Sudah sepuh means old, elderly. 

The big old ones just get left alone, not good, to put it another way, for shit. 

Not that I mind. 

Nor do I mind the fact that sepuh is a bit different from tua--both meaning old, but the first carrying a shading or honor and respect. 

Nonetheless, I feel the quiet surprise and pain of those old churches, standing outside of their own world, once central, now peripheral; once essential, now forgotten. 

Sunday, November 14, 2021

Second Shot

 Yesterday morning, I went for my second vaccine. Got there bright and early, about 8:30, but found that everyone else had also gotten there bright and early--in fact, a little more bright and early than I. Under the large canopy outside dozens of people waited in plastic chairs or simply sat on the curbing. Okay, this is gonna take some time, I thought. But when I went to the front desk to check in, I was motioned to a chair nearby within the entrance and then straightaway ushered into the examination room. Bule privilege? Here, my blood pressure was taken. I was told it was normal (it wasn't, in my mind anyway--about 150/130, as I recall). But normal enough to get the injection, I guess. 
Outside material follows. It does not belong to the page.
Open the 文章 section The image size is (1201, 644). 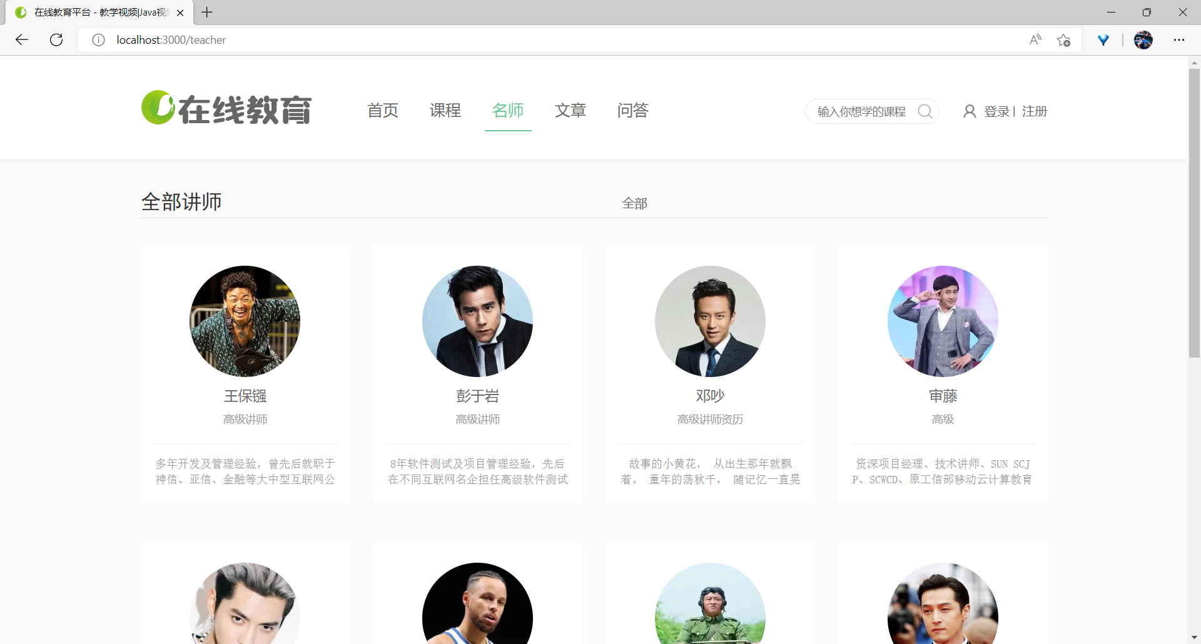(570, 111)
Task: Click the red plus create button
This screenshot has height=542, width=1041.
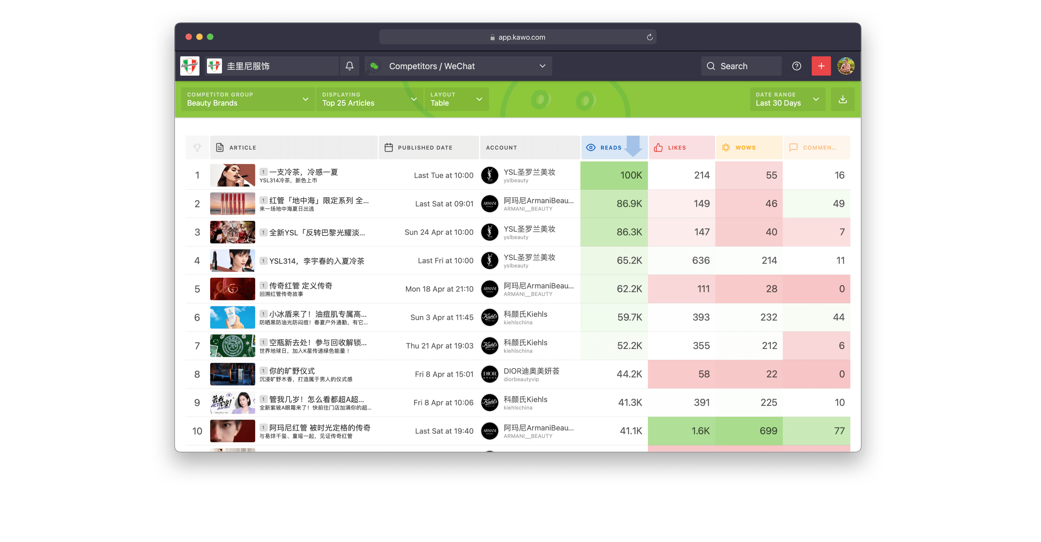Action: click(x=821, y=66)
From there, one goes to the interview room where he is asked if there are any medical problems or conditions. No, I'm just old, I answered, as I had the first time around. 
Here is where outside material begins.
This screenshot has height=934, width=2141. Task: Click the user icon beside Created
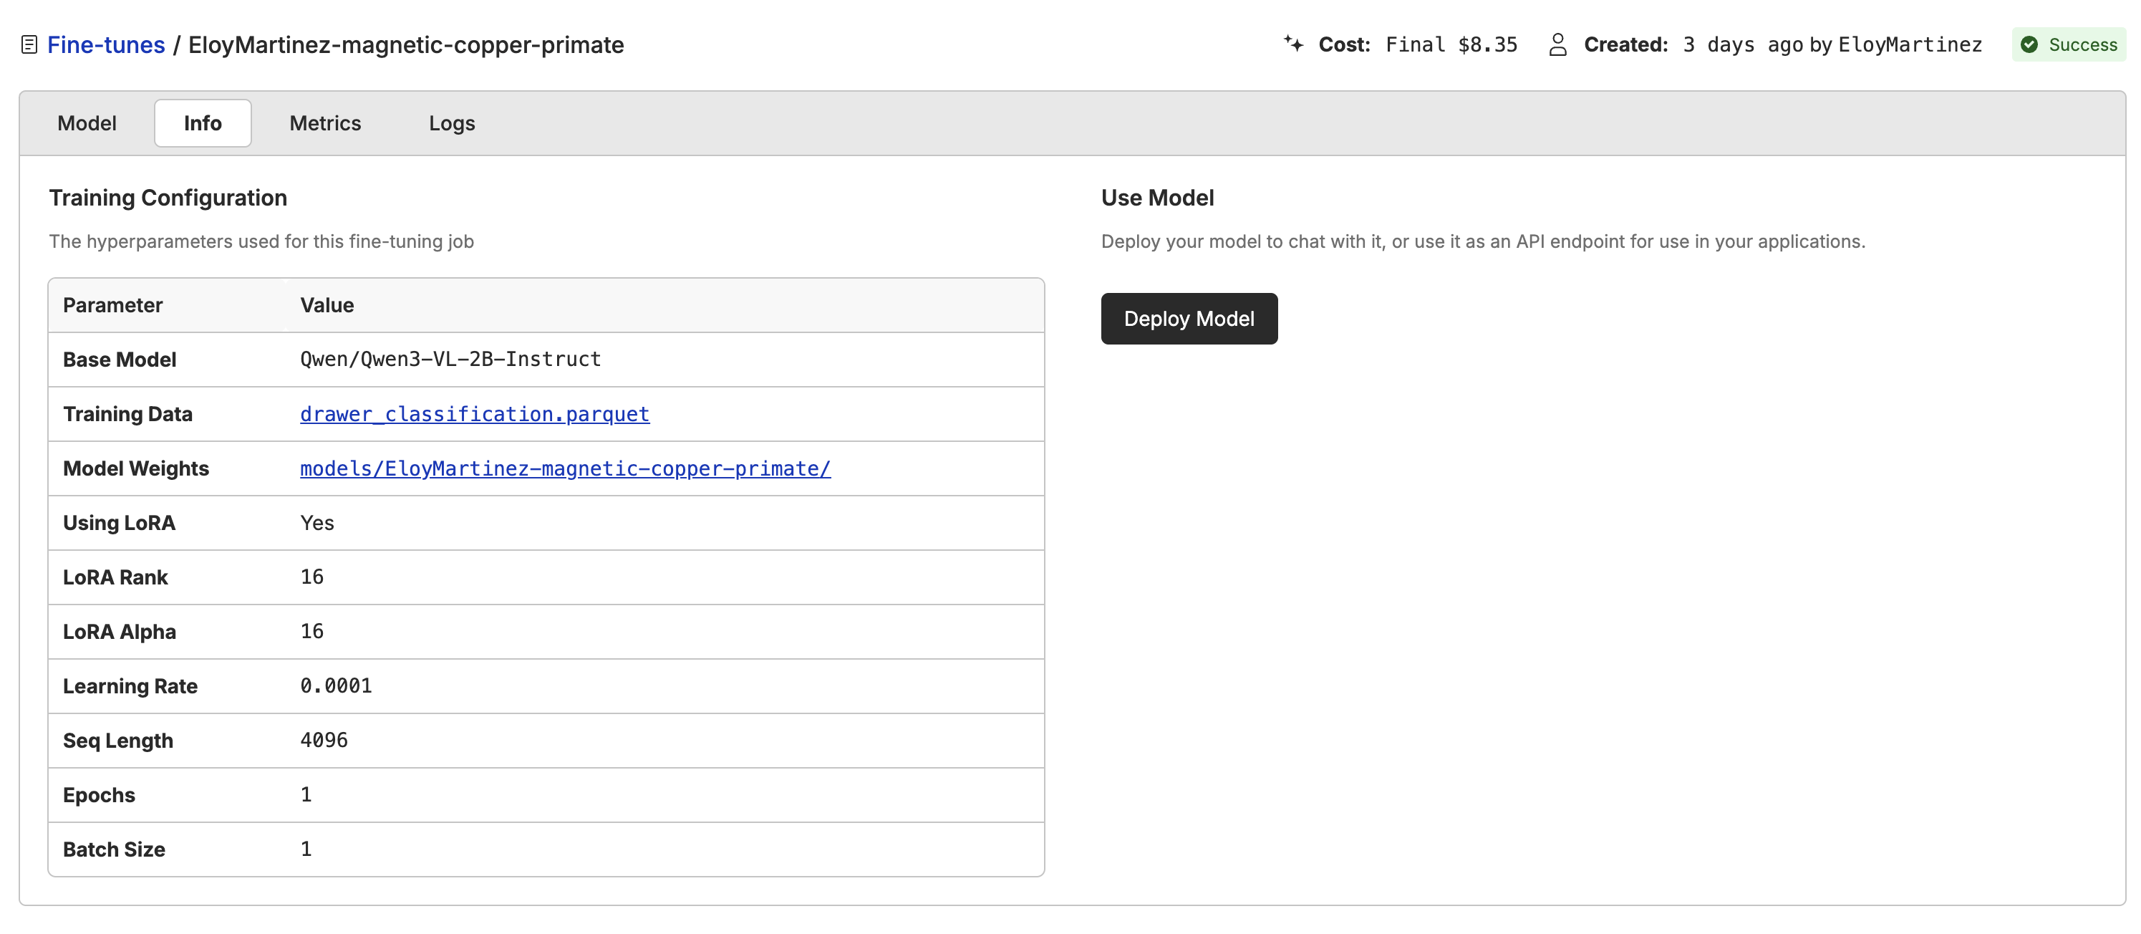1559,45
And then comes the shot. All done. 

After the first vaccine, I had become quite ill--high fever, body aches, fatigue--ya'all probably know the drill. With the second, I got a bit of a fever some hours afterwards, but otherwise felt fairly normal. No trouble sleeping. No shakes or aches at night. 
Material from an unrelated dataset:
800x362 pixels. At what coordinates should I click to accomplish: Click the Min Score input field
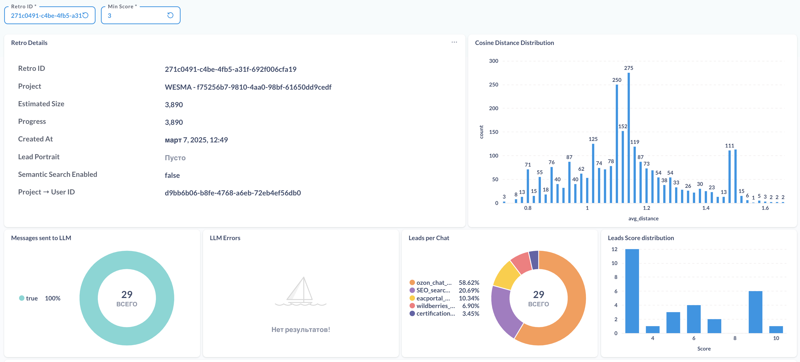click(135, 16)
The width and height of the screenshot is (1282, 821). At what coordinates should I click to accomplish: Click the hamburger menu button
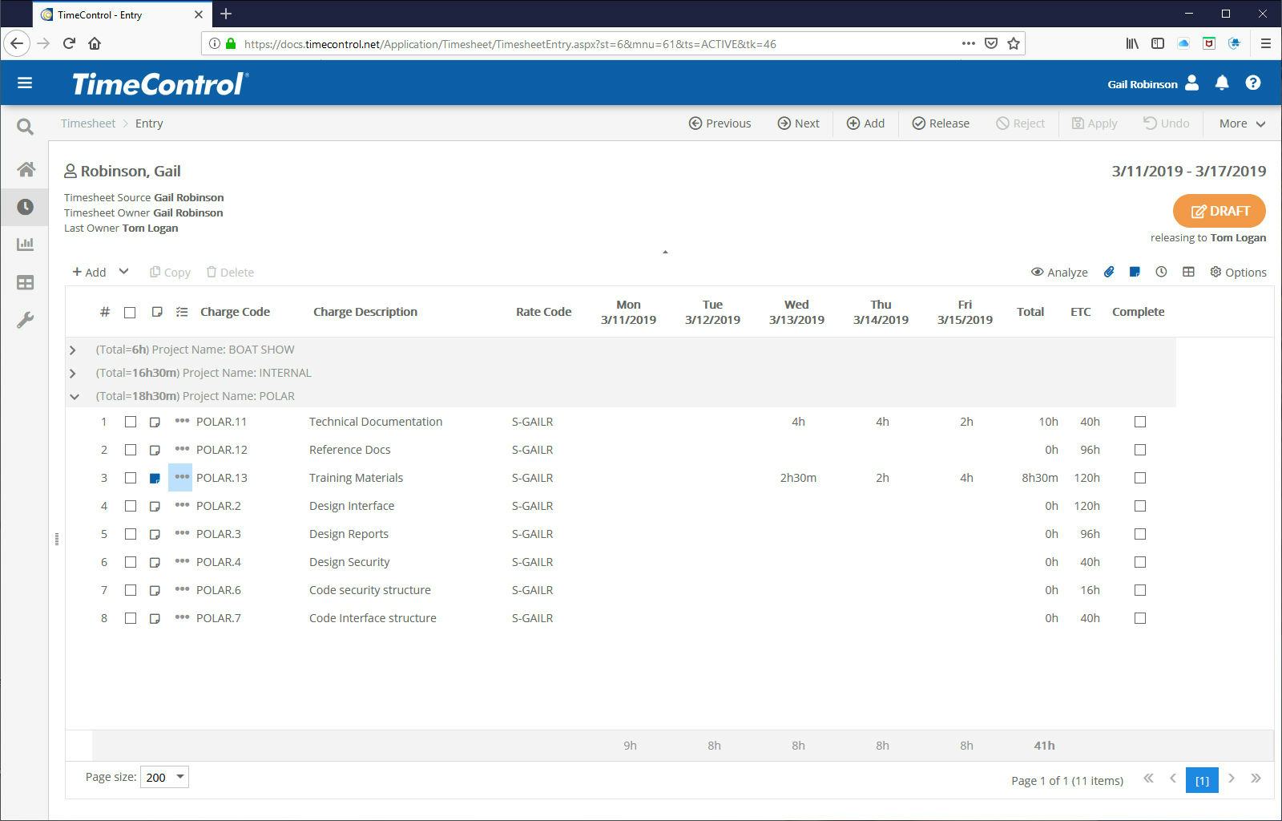[x=25, y=83]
This morning however, having ordered my coffee and pastry, I'm suddenly feeling a bit shaky. Probably should have just stayed home. But oh well. I'll buy some groceries pretty soon and head on back to the old corral and a nice lie-down. 

As far as I know, they won't be requiring, or expecting a third shot here in Indonesia. It has been difficult enough to get through the two. At this point in time, as I understand it, about 80 percent of the people in Bali are vaccinated, although the elderly population is lagging behind at around 60 percent. This, I guess, is partly because Indonesia did things the opposite from the way they were done in the US--old people last in line rather than first in line, and partly because ... well, because old people are set in their ways, you know? Gonna die anyway, right? 

Tuesday, November 2, 2021

The Lincoln Highway

 Last year (or something like that, as my indistinct sense of time these days would have it), I read a novel by Amor Towles called A Gentleman in Moscow. I was so impressed with Towles' talents and so nourished by his tale that when a new novel by this author showed up on my Kindle Store home screen, I straightaway clicked on buy, not realizing at the time that this was a prepublication offer. A couple of weeks ago the novel appeared at last in my Kindle library, much to my surprise and delight, for I had forgotten all about it.

The Lincoln Highway is the great American novel all over again, a la Towles this time around, and it is a thoroughly American novel indeed, full of echoes--of Faulkner, of Fitzgerald, of Steinbeck, of Salinger, of Mark Twain and of Huck's journey down the river--for this is a journey novel crossing the great expanse of geography, of time, of history and mythology, beginning deceptively with the notion of a classic western journey (in this case from Nebraska to San Francisco), and yet taking the the four main voyagers relentlessly eastward, away from their destination, and ending in upstate New York. 

I had the sense in reading this novel of savoring every bite, looking forward to every new fork-full of the feast, and yet regretting that it was disappearing from the plate so quickly. It is a novel that you live in as long as it is before you, and one that you miss when the last page is turned. 

Well, I had some passages that I wanted to copy and paste, but I find that my mind has wrongly remembered the page numbers. Therefore, I will say just this: Read it!